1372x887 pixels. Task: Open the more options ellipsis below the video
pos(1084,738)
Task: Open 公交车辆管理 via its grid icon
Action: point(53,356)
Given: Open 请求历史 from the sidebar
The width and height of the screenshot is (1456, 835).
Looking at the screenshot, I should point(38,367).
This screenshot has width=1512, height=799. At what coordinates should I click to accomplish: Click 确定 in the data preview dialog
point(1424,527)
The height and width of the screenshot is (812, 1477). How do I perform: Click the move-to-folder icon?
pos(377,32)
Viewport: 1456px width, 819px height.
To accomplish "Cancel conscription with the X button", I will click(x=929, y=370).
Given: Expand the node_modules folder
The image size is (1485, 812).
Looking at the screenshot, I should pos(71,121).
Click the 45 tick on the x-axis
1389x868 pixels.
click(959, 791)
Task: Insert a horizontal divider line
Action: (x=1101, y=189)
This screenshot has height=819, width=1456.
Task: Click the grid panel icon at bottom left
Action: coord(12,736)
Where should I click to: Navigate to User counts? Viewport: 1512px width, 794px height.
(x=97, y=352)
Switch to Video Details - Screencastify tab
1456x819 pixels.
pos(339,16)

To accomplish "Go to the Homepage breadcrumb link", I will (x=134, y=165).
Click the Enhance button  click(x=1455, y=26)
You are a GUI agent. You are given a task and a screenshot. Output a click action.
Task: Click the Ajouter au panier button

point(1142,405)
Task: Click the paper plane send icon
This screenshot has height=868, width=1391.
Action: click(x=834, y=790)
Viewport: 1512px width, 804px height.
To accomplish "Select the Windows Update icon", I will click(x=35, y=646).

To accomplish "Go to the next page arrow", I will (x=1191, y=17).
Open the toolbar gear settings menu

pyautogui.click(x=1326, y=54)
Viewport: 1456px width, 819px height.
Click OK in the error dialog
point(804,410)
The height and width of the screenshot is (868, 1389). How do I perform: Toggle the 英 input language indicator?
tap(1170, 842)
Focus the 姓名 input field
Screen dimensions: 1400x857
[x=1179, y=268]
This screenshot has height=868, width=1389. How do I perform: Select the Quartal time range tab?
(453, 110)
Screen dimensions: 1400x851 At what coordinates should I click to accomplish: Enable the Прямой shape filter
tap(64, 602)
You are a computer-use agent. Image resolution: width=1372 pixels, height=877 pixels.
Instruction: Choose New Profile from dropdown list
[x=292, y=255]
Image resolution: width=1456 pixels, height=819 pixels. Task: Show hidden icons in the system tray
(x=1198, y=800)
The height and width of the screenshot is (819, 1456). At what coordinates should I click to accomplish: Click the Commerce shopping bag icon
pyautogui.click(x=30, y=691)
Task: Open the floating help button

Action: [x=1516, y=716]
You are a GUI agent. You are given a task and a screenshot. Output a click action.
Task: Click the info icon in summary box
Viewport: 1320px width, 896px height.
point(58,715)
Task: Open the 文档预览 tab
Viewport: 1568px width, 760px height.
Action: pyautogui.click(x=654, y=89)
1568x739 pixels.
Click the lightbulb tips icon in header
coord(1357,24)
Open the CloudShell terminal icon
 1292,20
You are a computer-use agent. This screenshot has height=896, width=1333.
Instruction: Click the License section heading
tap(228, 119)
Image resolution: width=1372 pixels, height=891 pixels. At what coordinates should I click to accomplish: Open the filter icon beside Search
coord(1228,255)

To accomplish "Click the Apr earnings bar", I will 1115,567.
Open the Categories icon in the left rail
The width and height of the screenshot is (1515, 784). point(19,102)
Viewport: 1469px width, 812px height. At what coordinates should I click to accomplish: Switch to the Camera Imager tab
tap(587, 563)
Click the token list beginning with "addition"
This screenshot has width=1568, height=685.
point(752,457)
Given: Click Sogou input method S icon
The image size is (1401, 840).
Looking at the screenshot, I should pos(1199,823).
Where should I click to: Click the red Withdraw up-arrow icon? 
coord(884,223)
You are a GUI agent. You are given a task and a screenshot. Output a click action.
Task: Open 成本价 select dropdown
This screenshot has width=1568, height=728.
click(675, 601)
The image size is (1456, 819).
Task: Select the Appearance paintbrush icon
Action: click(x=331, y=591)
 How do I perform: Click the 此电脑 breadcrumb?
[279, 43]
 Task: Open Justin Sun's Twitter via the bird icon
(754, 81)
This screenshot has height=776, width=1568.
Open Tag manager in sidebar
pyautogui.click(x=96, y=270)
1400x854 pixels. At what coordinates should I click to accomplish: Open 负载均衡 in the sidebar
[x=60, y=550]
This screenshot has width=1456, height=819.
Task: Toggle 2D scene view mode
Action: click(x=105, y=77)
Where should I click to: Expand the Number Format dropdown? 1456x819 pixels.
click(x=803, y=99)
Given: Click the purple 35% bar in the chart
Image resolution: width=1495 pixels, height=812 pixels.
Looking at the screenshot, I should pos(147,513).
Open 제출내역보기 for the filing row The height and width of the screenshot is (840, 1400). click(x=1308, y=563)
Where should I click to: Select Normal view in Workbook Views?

- - - -

* **EXERCISE REQUIREMENTS**: Only lines containing "computer" belong in the answer; copy every such line from the records.

* **OUTPUT FOR THIS TASK**:
You are a computer-use agent. Image resolution: width=1372 pixels, height=877 pixels.
You are a computer-use agent. This screenshot has height=896, width=1333.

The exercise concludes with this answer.